Psychoanalysis, Fetish, and the Nude

A set of widely varied readings from Gender and Art provided us with fodder for a lively discussion. We asked whether and when images can be seen as gendered, analyzed several modernist nudes, and explored the utility of psychoanalysis as an art historical methodology. By addressing a mixed series of images the early modern, modern, and contemporary eras, we delved into Perry’s assertion that “identity – or subjectivity – is not fixed or given [but] is socially and psychically constructed.” [2]

We reviewed several nudes by Edgar Degas, Suzanne Valadon and Emilie Charmy, and discussed the role of distortion in the construction of a “male gaze” and the existence of a female gaze. [1] Katie reminded us that distortion is always a value judgment, especially in modernist painting, wherein naturalism is not what an artist strives for.

Along with these examples from Perry, we reviewed Tom Wesselmann’s Great American Nude (1964) [right] in depth.Jade noted the resemblances to Manet’s Olympia (1863), while Jess remarked on the humorous contrast to be made with the removable features of Mr. Potato Head. Both comments suggested that Wesselmann’s gaze was historically grounded, informed by popular culture, and confident in its ability to construct its object. Dr. Powell reminded us that elements of Great American Nude suggested fetishism: the artist’s emphasis on a collection of items (including the choker, the leopard throw, and the breast-like ice cream scoops) rather than a coherent totality resulted in a flattened, collage-like composition that suggested psychological fixation.

We ended the session with a series of objects that have been interpreted as motivated by fantasy or fetish, including Eva Hesse’s Accession II (1967), Meret Oppenheim’s Fur Breakfast (1936) and Alexander McQueen’s “bumster” skirt (1998). We concluded that the role played by gender in the development of images and objects is sometimes obscure, and that psychoanalysis can prove helpful to interpreting embedded constructions of masculinity and femininity.

[1] Gill Perry, ed., Gender and Art (New Haven: Yale University Press, 1999), 265.

[2] For discussions of the female gaze (or lack thereof), see Laura Mulvey, “Visual Pleasure and Narrative Cinema,” Screen 16 (3): 6-18, 9 and John Berger, Ways of Seeing (New York: Penguin Group, 1972), 46-47.

 

Juxtapositions and Absences (Pinboard #1)
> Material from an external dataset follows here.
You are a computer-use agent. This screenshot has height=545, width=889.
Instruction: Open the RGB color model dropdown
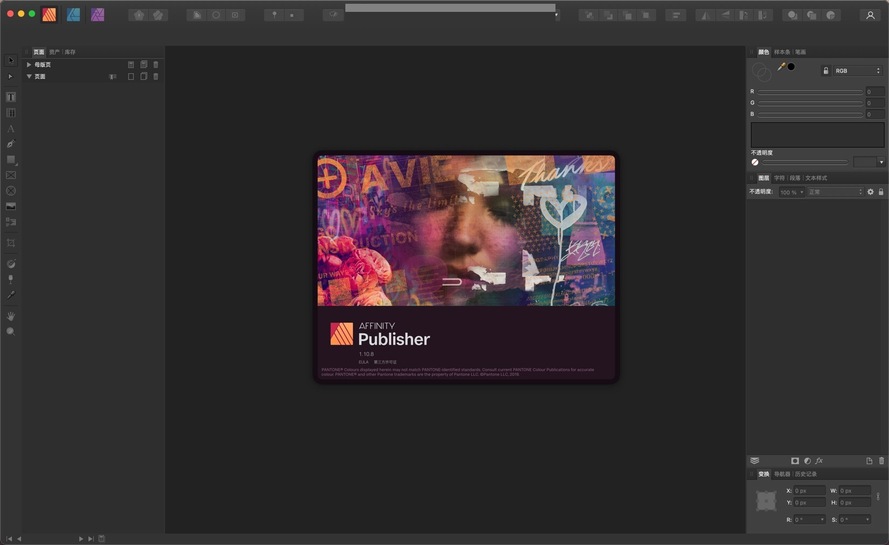[x=857, y=71]
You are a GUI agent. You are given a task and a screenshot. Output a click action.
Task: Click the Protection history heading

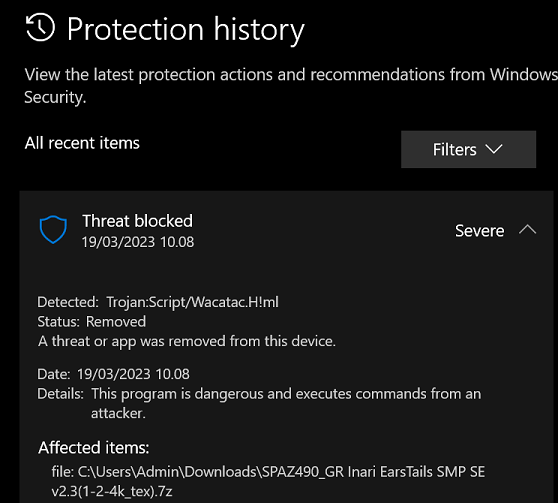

Sarah Charlesworth, Figures (from Objects of Desire I), 1982-83, Cibachrome with lacquered wood frame

Sarah Charlesworth (b. 1947) is a New York-based conceptual artist. She is frequently referred to as a photographer, but she claims that “I don’t think of myself as a photographer. I’ve engaged questions regarding photography’s role in culture…but it is an engagement with a problem rather than a medium.” [1] Her work frequently isolates, highlights, and explores subordinated messages and themes in popular culture, media, and art. Often, these messages and themes are related to feminine experience.

Charlesworth’s Figures (1983-1984), from her series Objects of Desire, is a photographic diptych. In the left panel, a dramatic silver dress is suspended against a black background. The figure’s truncated appearance, reminiscent of a fragment of classical sculpture, provokes the viewer’s imagination. The garment appears to be supported by a human body – the curves of breasts, hips, a navel, and a poised thigh are clearly visible – but the figure lacks a head, arms, and feet. On the opposite side of the diptych, a prone figure bound in silver fabric hovers against a red background. The bindings and dress fabric appear to be identical.

In Objects of Desire, Charlesworth engages questions about the roots of attraction. By appropriating and intensifying the products and strategies of advertising, Charlesworth questions the origins of desire as well as its objects. Images in the series – taken from magazines, altered, re-photographed, saturated, and blown up larger than life (here, 42” x 62”) – appear iconic due to their scale and intensity. However, the uncomfortable juxtapositions and absences employed by Charlesworth ask us to question the relationship between the desirous and the desired, suggesting that our longings may be motivated by perceived lacks, unacknowledged perversions, or deeply embedded cultural messages.

[1] Betsy Sussler, interview with Sarah Charlesworth, Bomb (Winter 1989/1990), 32-33.